Provided by: emboss_6.6.0+dfsg-12ubuntu2_amd64 bug

NAME

       infoseq - Display basic information about sequences

SYNOPSIS

       infoseq -sequence seqall -columns boolean -delimiter string [-outfile outfile]
               [-html boolean] -only boolean -heading boolean -usa boolean -database boolean
               -name boolean -accession boolean -gi boolean -seqversion boolean -type boolean
               -length boolean -pgc boolean -organism boolean -description boolean

       infoseq -help

DESCRIPTION

       infoseq is a command line program from EMBOSS (“the European Molecular Biology Open
       Software Suite”). It is part of the "Data retrieval:Sequence data" command group(s).

OPTIONS

   Input section
       -sequence seqall

   Advanced section
       -columns boolean
           Set this option on (Y) to print the sequence information into neat, aligned columns in
           the output file.
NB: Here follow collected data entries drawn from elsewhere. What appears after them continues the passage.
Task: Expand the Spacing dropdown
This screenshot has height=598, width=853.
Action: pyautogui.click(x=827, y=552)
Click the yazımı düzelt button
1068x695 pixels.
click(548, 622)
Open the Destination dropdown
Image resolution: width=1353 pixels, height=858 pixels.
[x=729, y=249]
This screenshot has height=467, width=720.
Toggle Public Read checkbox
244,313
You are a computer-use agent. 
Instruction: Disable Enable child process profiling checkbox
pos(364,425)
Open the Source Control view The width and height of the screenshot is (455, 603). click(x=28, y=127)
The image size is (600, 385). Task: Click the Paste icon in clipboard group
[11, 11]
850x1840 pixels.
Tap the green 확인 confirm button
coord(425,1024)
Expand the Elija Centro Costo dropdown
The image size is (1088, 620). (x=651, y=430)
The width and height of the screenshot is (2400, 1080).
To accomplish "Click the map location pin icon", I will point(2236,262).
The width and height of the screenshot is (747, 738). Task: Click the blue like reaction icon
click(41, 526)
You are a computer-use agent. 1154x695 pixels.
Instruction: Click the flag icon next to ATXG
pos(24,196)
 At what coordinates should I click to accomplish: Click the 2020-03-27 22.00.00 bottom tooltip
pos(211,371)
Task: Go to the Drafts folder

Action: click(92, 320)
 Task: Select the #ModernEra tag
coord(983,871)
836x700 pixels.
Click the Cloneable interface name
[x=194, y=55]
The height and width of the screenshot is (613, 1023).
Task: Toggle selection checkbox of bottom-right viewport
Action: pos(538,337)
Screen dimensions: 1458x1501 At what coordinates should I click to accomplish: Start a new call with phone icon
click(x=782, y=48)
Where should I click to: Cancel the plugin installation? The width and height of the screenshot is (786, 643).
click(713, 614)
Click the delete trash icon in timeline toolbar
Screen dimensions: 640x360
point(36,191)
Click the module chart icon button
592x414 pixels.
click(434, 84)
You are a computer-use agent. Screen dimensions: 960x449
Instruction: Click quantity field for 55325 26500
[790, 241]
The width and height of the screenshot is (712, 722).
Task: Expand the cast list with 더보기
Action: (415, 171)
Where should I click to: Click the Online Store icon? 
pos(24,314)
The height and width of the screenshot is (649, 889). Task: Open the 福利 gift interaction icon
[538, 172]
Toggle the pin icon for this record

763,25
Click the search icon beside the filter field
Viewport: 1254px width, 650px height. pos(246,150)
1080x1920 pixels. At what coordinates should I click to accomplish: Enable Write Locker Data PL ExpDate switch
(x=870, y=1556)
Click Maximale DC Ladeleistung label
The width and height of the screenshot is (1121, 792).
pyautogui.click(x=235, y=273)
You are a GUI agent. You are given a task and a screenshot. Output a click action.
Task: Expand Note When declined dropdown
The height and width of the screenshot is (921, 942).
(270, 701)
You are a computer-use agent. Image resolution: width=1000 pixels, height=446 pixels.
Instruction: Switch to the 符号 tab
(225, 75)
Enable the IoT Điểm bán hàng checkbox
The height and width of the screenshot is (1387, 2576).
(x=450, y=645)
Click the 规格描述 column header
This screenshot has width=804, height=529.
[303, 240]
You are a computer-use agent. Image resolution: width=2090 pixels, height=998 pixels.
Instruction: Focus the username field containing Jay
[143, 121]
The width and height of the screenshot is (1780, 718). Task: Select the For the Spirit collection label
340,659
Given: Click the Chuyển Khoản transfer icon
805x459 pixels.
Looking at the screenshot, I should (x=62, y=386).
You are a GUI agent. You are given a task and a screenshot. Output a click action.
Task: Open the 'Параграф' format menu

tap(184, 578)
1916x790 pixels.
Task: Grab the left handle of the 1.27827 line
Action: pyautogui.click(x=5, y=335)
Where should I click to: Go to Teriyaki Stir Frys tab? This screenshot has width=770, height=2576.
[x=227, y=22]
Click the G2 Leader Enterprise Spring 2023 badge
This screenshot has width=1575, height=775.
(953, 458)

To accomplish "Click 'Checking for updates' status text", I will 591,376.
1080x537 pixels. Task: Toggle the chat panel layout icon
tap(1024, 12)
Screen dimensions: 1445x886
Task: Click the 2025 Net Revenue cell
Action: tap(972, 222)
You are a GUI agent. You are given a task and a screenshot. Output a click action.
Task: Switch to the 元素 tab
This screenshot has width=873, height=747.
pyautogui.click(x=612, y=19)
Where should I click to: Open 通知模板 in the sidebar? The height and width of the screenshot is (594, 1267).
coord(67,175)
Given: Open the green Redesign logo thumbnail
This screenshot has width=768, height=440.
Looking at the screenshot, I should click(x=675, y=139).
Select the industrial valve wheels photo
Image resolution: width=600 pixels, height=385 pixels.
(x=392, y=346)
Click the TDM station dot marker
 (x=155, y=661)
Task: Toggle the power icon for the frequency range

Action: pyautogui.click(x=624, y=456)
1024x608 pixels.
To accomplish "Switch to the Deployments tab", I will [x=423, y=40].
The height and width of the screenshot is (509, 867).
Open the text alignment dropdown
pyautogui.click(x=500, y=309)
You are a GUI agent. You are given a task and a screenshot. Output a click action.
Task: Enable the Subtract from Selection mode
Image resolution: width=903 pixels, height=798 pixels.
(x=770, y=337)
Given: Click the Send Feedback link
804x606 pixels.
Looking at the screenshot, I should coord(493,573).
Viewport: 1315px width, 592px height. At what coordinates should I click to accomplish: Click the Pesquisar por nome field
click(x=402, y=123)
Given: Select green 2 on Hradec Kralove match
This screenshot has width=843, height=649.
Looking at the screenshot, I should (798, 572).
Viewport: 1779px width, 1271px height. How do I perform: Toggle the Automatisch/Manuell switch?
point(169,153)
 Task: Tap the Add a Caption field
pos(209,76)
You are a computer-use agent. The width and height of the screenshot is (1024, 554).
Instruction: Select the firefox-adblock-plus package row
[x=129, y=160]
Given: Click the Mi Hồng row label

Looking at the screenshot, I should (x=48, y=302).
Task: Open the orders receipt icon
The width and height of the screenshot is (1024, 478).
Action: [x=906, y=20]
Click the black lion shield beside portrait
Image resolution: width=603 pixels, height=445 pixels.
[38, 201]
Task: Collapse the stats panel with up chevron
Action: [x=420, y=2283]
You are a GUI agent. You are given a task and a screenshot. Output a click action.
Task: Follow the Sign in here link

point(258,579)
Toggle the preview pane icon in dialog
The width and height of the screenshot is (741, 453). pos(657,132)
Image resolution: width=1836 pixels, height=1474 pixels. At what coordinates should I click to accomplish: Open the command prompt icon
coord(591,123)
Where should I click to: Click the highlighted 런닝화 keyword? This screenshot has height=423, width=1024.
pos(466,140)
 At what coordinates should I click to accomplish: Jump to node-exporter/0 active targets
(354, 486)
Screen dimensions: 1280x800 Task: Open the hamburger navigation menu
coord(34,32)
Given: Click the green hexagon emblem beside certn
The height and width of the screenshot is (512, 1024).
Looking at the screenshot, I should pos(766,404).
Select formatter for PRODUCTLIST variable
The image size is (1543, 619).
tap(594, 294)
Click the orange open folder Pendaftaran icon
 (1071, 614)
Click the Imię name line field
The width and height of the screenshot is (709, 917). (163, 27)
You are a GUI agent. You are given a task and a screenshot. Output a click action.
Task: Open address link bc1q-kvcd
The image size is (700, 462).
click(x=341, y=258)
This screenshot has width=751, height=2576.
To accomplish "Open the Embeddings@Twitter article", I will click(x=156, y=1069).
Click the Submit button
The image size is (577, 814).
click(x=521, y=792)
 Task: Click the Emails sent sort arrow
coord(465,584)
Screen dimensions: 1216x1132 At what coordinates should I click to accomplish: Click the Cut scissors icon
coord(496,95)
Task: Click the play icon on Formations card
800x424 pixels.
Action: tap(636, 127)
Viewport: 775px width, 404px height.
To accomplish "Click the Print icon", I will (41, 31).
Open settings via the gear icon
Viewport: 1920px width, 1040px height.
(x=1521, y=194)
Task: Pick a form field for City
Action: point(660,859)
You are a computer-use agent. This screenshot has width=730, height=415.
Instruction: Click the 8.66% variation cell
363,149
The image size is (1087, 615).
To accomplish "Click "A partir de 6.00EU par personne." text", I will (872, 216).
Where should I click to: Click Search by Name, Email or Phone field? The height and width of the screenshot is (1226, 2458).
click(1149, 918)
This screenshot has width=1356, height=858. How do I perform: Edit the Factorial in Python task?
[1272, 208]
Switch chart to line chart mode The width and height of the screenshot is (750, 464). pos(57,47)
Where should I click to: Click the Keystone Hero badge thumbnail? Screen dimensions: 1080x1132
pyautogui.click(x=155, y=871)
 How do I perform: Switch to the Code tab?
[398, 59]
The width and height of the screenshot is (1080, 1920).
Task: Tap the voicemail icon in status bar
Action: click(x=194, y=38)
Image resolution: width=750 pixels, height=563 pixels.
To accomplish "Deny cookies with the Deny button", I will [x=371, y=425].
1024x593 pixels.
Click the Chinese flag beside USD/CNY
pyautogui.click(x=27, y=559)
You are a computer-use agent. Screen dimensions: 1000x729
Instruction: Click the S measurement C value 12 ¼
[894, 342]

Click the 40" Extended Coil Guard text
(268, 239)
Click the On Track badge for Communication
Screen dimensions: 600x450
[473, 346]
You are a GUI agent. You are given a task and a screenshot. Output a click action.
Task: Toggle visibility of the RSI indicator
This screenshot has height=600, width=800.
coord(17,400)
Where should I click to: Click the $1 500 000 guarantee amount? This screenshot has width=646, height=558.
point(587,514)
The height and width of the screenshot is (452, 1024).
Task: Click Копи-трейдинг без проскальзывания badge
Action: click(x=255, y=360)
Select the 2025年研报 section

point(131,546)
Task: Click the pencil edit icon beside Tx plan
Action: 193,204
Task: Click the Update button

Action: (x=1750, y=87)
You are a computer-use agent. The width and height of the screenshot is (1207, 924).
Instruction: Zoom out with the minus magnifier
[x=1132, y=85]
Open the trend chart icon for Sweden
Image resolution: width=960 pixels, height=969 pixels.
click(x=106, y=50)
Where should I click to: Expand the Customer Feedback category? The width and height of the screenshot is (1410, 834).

Alternatively, leave it unset (N), in which case the information
           records will be delimited by a character, which you may specify by using the
           -delimiter option. In other words, if -columns is set on, the -delimiter option is
           overriden. Default value: Y

       -delimiter string
           This string, which is usually a single character only, is used to delimit individual
           records in the text output file. It could be a space character, a tab character, a
           pipe character or any other character or string. Default value: |

   Output section
       -outfile outfile
           If you enter the name of a file here then this program will write the sequence details
           into that file. Default value: stdout

       -html boolean
           Default value: N

       -only boolean
           This is a way of shortening the command line if you only want a few things to be
           displayed. Instead of specifying: '-nohead -noname -noacc -notype -nopgc -nodesc' to
           get only the length output, you can specify '-only -length' Default value: N

       -heading boolean
           Default value: Y

       -usa boolean
           Default value: @(!$(only))

       -database boolean
           Default value: @(!$(only))

       -name boolean
           Default value: @(!$(only))

       -accession boolean
           Default value: @(!$(only))

       -gi boolean
           Default value: N

       -seqversion boolean
           Default value: N

       -type boolean
           Default value: @(!$(only))

       -length boolean
           Default value: @(!$(only))

       -pgc boolean
           Default value: @(!$(only))

       -organism boolean
           Default value: @(!$(only))

       -description boolean
           Default value: @(!$(only))

BUGS

       Bugs can be reported to the Debian Bug Tracking system (http://bugs.debian.org/emboss), or
       directly to the EMBOSS developers
       (http://sourceforge.net/tracker/?group_id=93650&atid=605031).

SEE ALSO

       infoseq is fully documented via the tfm(1) system.

AUTHOR

       Debian Med Packaging Team <debian-med-packaging@lists.alioth.debian.org>
           Wrote the script used to autogenerate this manual page.

COPYRIGHT

       This manual page was autogenerated from an Ajax Control Definition of the EMBOSS package.
       It can be redistributed under the same terms as EMBOSS itself.